Caro/Araeen: A Conversation
The sculpture of Anthony Caro (1924-2013) inspired a generation of young artists in the 1960s and 1970s encouraging them to think differently about the forms and meanings of sculpture, about its relationship to the human body and about its material and spatial possibilities. Soon championed by the American art critic Clement Greenberg, a supporter of the sculptor David Smith (1906-65), Caro enjoyed huge success, both in the context of the 'New Generation' exhibition at Whitechapel Art Gallery in 1965 and the acclaimed St Martins' Sculpture Department which included Philip King (b. 1934), William Tucker (b. 1935) and Tim Scott (b. 1937).

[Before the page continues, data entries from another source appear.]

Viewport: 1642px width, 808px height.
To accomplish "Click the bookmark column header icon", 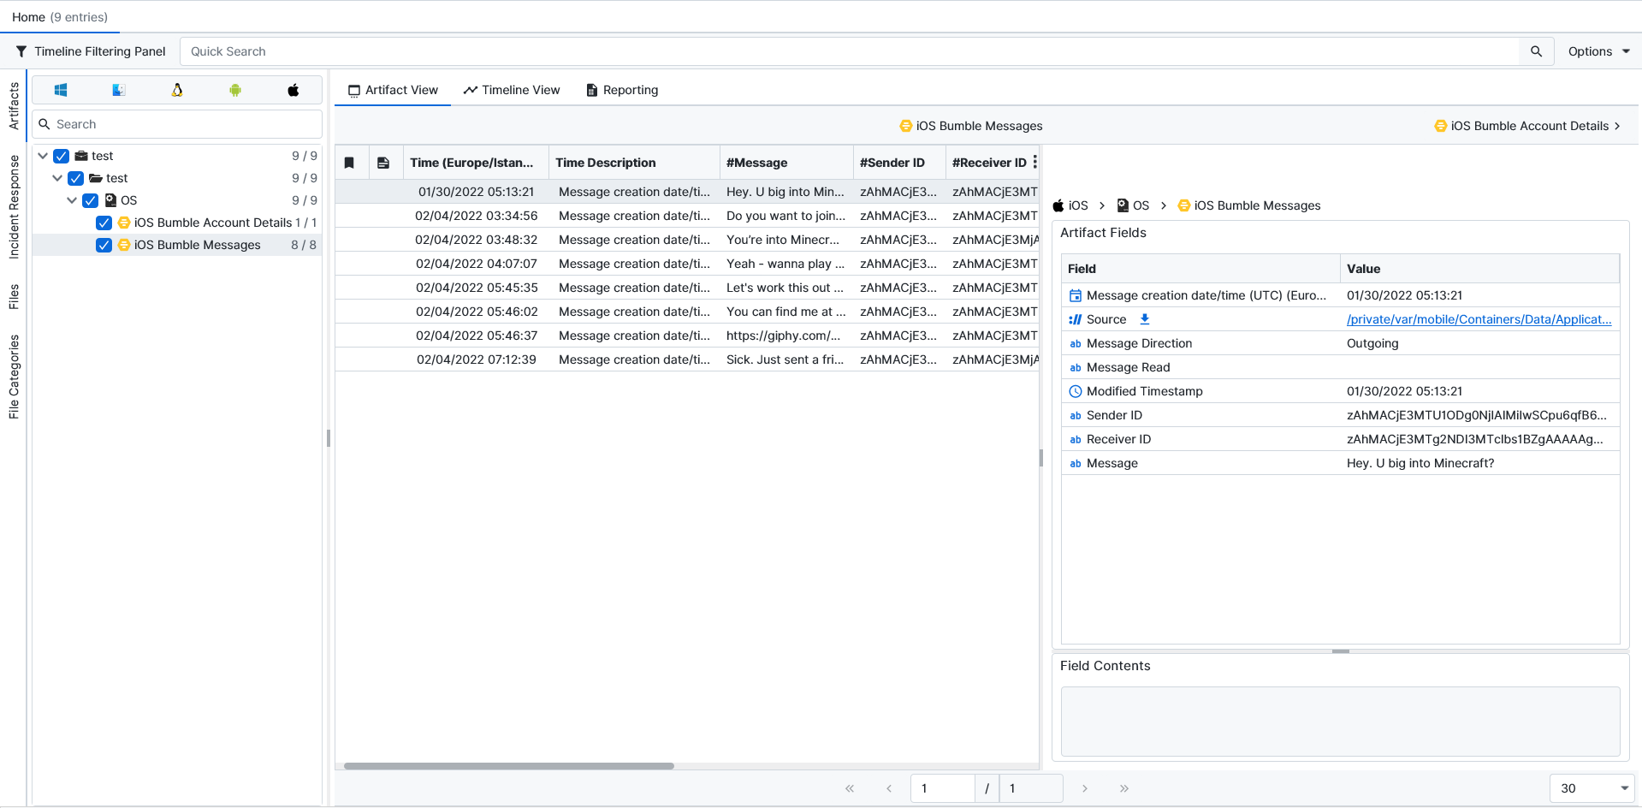I will (349, 163).
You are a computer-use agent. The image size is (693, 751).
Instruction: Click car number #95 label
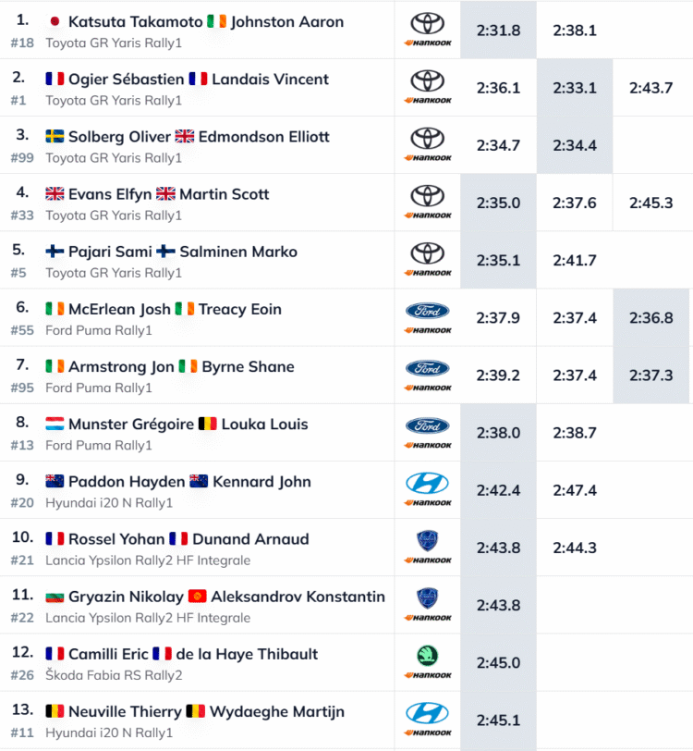(22, 388)
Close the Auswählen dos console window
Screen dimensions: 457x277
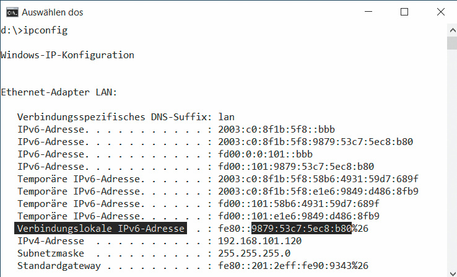[439, 12]
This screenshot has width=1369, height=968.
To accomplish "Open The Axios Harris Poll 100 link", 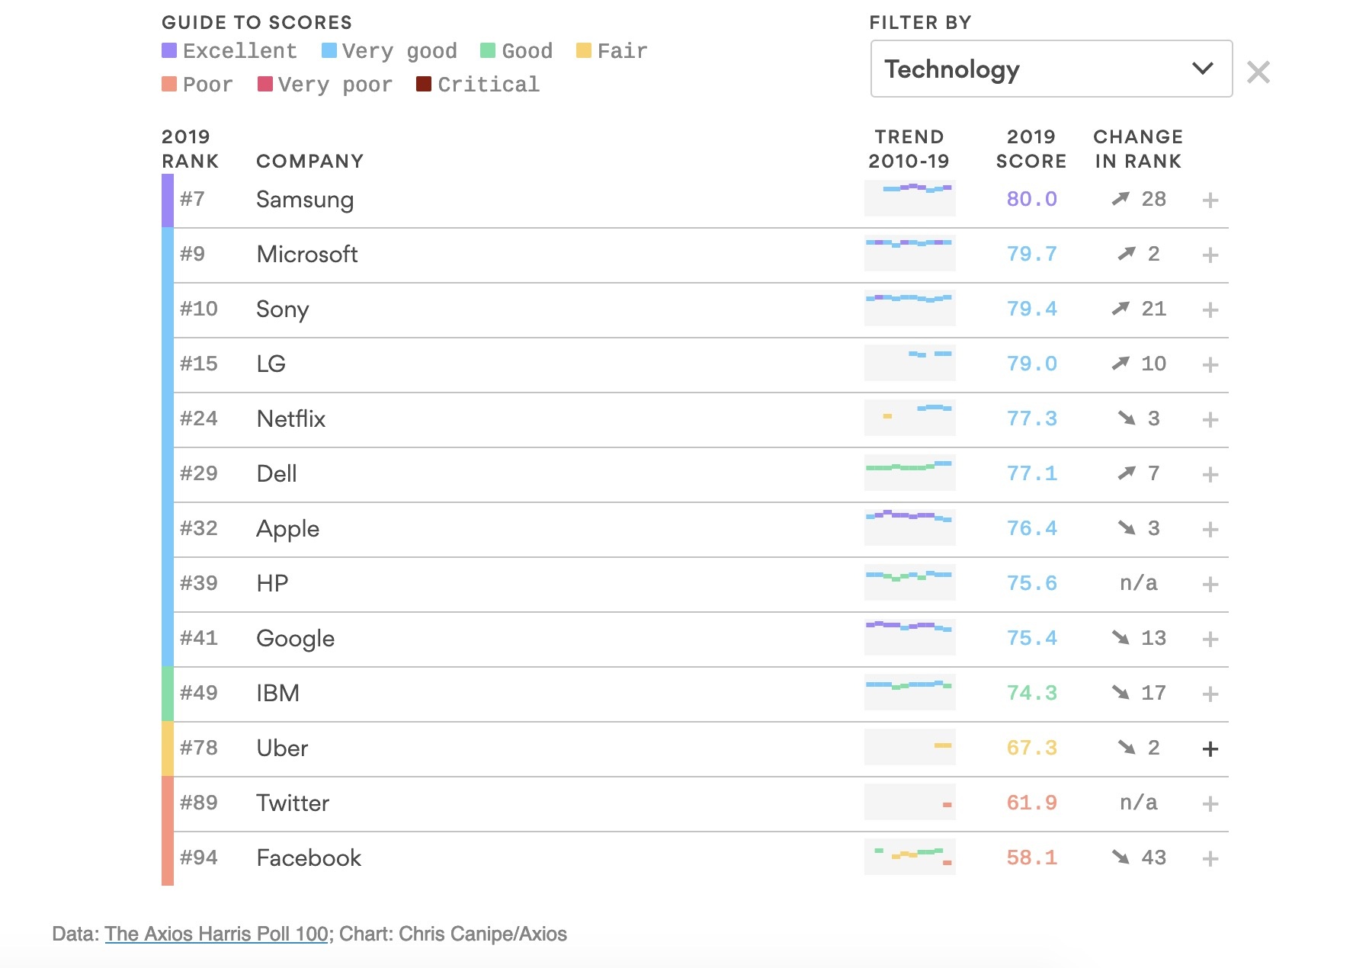I will point(216,934).
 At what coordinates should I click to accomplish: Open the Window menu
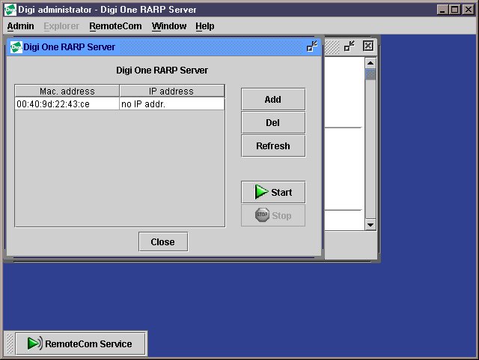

For Rasheed Araeen (b. 1935) who first encountered Caro's work in 1965 soon after moving to Britain from Pakistan, such sculpture was hugely influential. On seeing it, Araeen decided to make a 'fresh start' (to quote the artist), giving up painting and creating works such as 'Sculpture No. 2' (1965), in which painted metal beams were stacked together in rows to form a cube which comprised tunneled internal spaces. Such works would begin a rich and complex conversation with Caro's sculpture that effectively carries on into the present, as the lives of Araeen's fabricated structures extend into the present.
In recent years, Araeen himself has reflected on this early mid-1960s shift, reading it as a moment of continuation as much as conversion. He has recalled that he was open to new ideas whilst also channeling pre-existent expertise into new areas. He was also a young, thirty-year old man quickly looking for other ways of seeing and doing things, as he has recalled in relation to Caro: 'I soon became fed up with this juggling of material - putting things here and there until you found something significant.' Araeen was not alone in this and it would be interesting to triangulate such considerations by considering potential so-called 'minimalist' dialogues with works by other constructivist artists working in Britain at this time, such as Kenneth Martin (1905-84), Mary Martin (1907-69), Anthony Hill (b. 1930) and Gillian Wise (b. 1936).
Araeen was a trained civil engineer and it was his engineering background and his early window design work (he designed the lattice structured window grilles for parents' house in Karachi) that evidently charged his sculptural thinking, enabling him to envisage the framing of views and viewpoints and intuit the three-dimensional experiences at stake. 'First Structure' (1966-67), a cube strengthened by diagonal struts, demonstrated a move to open structure, and began a large and continuing body of work in wood in which the idea of the open, cubic enclosure, variously configured, delineated and ventilated, would be key. As Araeen was working on his early 'Structures' in 1966, Caro was making his first table sculptures, as well as his large, painted steel and latticed sheet metal sculpture 'The Window' (1966-67): a window-sculpture rumination on sculpture's relationship with architecture, an issue that preoccupied Caro throughout his life.
Looking back at this moment today and at the work of both these artists, we can discern fascinatingly different attitudes to structure, sculpture and space. Whilst Caro and Araeen both share an interest in the use of applied primary colour to help give precision and presence to line in space, this conversation can also be read as a series of opposites and/or contrasting qualities. Viewing Caro and Araeen's work schematically, we find contrasts between: composition and configuration; asymmetry and symmetry; imbalance and balance; single units and parts of larger wholes; horizontality and verticality; table support and wall support; heaviness and lightness; fixity and portability; and between viewers and physical participants.
The potential conceptual and political ramifications of these qualities of Araeen's structures have been well-articulated over the years not only by the artist, but also by many writers, including Guy Brett, Jean Fisher, John Roberts, Osman Jamal, Courtney Martin, Patricia Bickers and Michael Newman who in 1986 succinctly summarized Araeen's sculpture as being based on 'an abstract structure as a metaphor for an open, egalitarian and dynamically modern society.' It is a good point well made and seeing Rasheed Araeen's work alongside that of Anthony Caro offers a great opportunity to think again about what this might mean today thirty years later and to reconsider both Araeen and Caro's work historically within the increasingly international coordinates of sculpture in London more generally in the 1960s and 1970s.